[Deine Aufgaben]
- 1) Beantworte die folgenden Fragen zum Textauszug über den Roman:
(a) Welche Arbeit verrichtete der einzige Araber, den der israelische Freund kannte?
(b) Auf welcher Seite des Romans steht die Stelle, die an Jakob Wassermann erinnert?
(c) Wie lautet der Titel des Werks von Jakob Wassermann, aus dem das Gedicht stammt?
- 2) Setze den Textauszug über den Roman und das Verhältnis zwischen jüdischen und arabischen Israelis nach seinem letzten Satz fort.

[Vorliegender Textauszug]
Beim Lesen dieses klugen und spannenden Romans musste ich immer wieder daran denken, dass es eigentlich der feuchte Traum vieler national-religiöser jüdischer Israelis war und ist, eines Tages aufzuwachen und festzustellen, dass die Araber bzw. Palästinenser alle verschwunden sind. Und die übrigen jüdischen Israelis, auch wenn sie das nicht träumen, hätten nichts dagegen.  Leider aber wachen die Israelis jeden morgen auf und müssen feststellen, dass die Araber, die man jetzt Palästinenser nennt, immer noch da sind.

Beim Lesen dieses Buches wird mir klar, wie wenig jüdische Israelis von den arabischen Israelis wissen, wie wenig sie sich für sie interessierten und wie wenig sie ihre Nachbarn kennen. Ein israelischer Freund aus der Mittelklasse wollte sich mir und meinen deutschen Freunden gegenüber als Humanist und Araberfreund präsentieren und gab an Araber zu kennen. Es stellte sich heraus, dass der einzige Araber, den er kannte, der Gärtner war, der im städtischen Parkt die Pflanzen pflegte, mit dem er aber keinen gesellschaftlichen Kontakt hatte. Andere Araber kannte er nicht und schon gar nicht aus seinem Bildungsmilieu. Wozu auch?

Dann stieß ich auf Seite 206 auf eine Stelle, die mich an Jakob Wassermanns Gedicht aus seinem Buch „Mein Weg als Deutscher und Jude“ erinnerte, wo er schreibt: „Bei der Erkenntnis der Aussichtslosigkeit der Bemühung wird die Bitterkeit in der Brust zum tödlichen Krampf“. Diesen Krampf habe ich auch bei Ibtisam Azem gespürt, wenn sie schreibt: „Ab und zu sprechen wir ganz ruhig. Meistens schweigen wir…Wir hassen euch. Wir gehen auf euch zu. Lieben euch sogar als Menschen. Wir imitieren euch. Wir glauben euch. Und wissen doch, dass wir zuallererst uns selbst belügen.“

Und sofort kommt mir in den Sinn Jakob Wassermanns Gedicht in seinem Essay „Mein Weg als Deutscher und Jude“: „Es ist vergeblich, das Gift zu entgiften. Sie brauen frisches. Es ist vergeblich, für sie zu leben und für sie zu sterben. Sie sagen er ist ein Jude.“ Und die nationalen Juden in Israel sagen: „Er ist ein Araber.“ Die anderen schweigen. Und die Minderheit, die darüber spricht, gilt als Landesverräter.

[Gegebene Daten]

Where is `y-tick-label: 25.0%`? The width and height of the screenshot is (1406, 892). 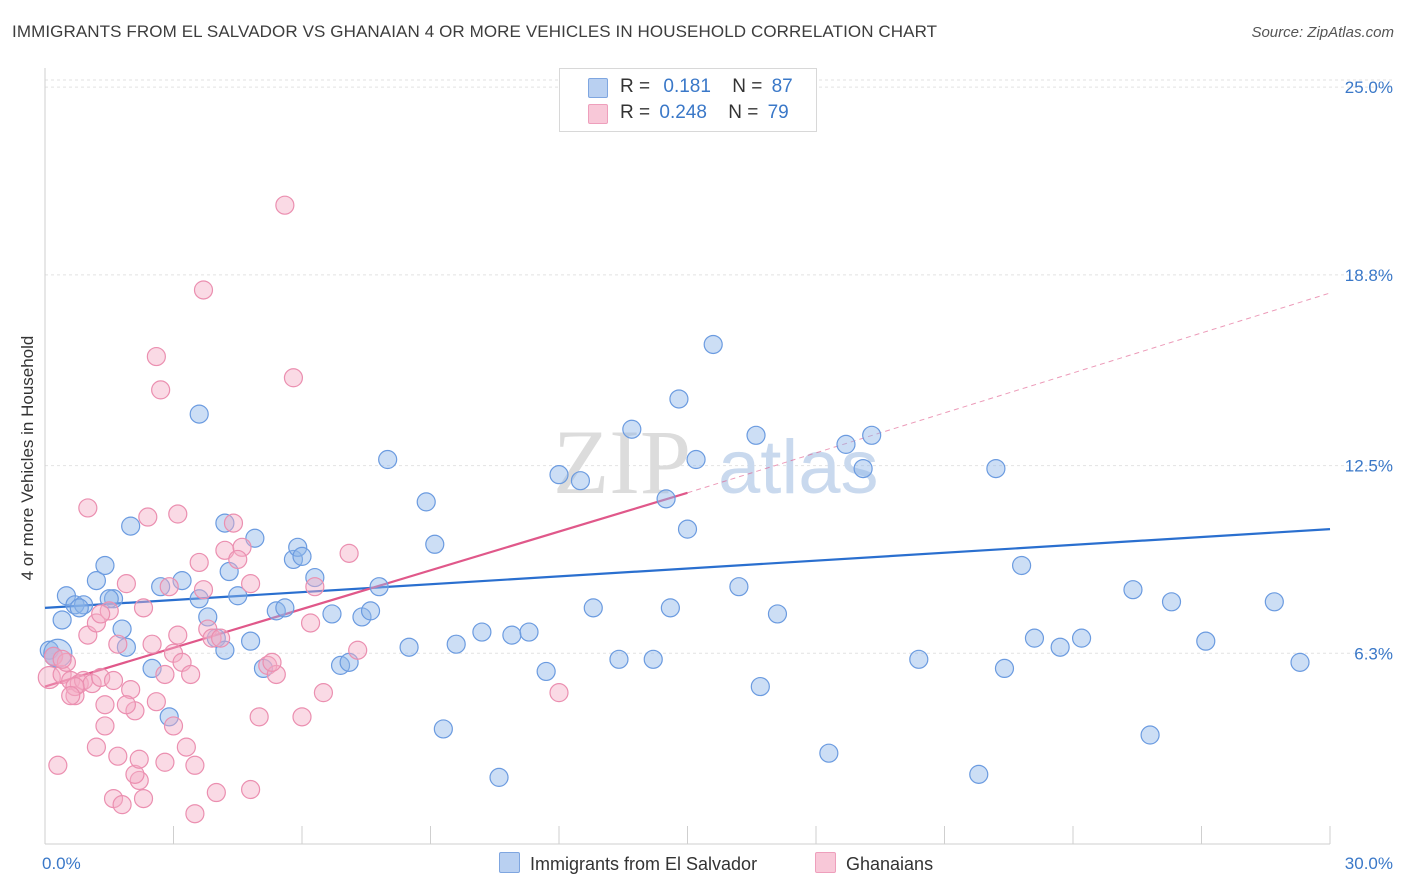 y-tick-label: 25.0% is located at coordinates (1369, 88).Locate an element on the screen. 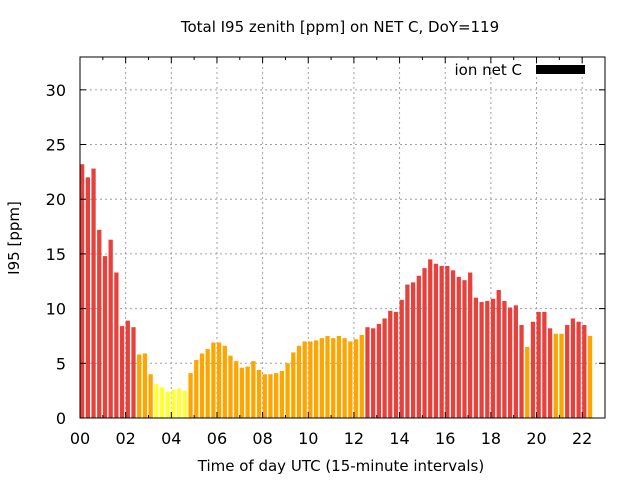 Image resolution: width=640 pixels, height=484 pixels. y-tick-label: 20 is located at coordinates (56, 200).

[Lösungen]
- 1)
(a) Er war Gärtner und pflegte die Pflanzen im städtischen Park.
(b) Auf Seite 206.
(c) „Mein Weg als Deutscher und Jude“

- 2)
Auf die angebliche Entschuldigung der Juden dafür, dass sie den Palästinensern das Land geraubt haben, weil es nur eine Wüste gewesen ist und sie es fruchtbar gemacht und modernisiert hätten, antwortet die Autorin ruhig und klug: „“Und selbst wenn es nur Wüste gewesen wäre – die Lüge, an die ihr glauben wollt, gibt euch noch lange nicht das Recht uns zu töten und zu vertreiben.“ Und man möchte hinzufügen: Wir haben euch nicht darum gebeten.

Man fragt sich, wer die Vergangenheit wie ein Mühlstein am Hals mit sich trägt – die Juden oder die Palästinenser. Letztere verfolgen ihre Geschichte bis zu Nakba und kommen nicht davon los. Die Juden aber verfolgen ihre Geschichte bis zu den Pogromen in Russland im 19. Jahrhundert und kommen vom Antisemitismus nicht los.

Das Buch handelt davon, dass das Verschwinden der Araber für die Israelis keine Freude und Festtagsstimmung verursacht, sondern wie eine dunkle Wolke über das ganze Land hängt und die Menschen eher verunsichert als erfreut. Man fragt sich, ob das wirklich so sein wird, oder ob es bloß ein Wunschdenken der Autorin ist.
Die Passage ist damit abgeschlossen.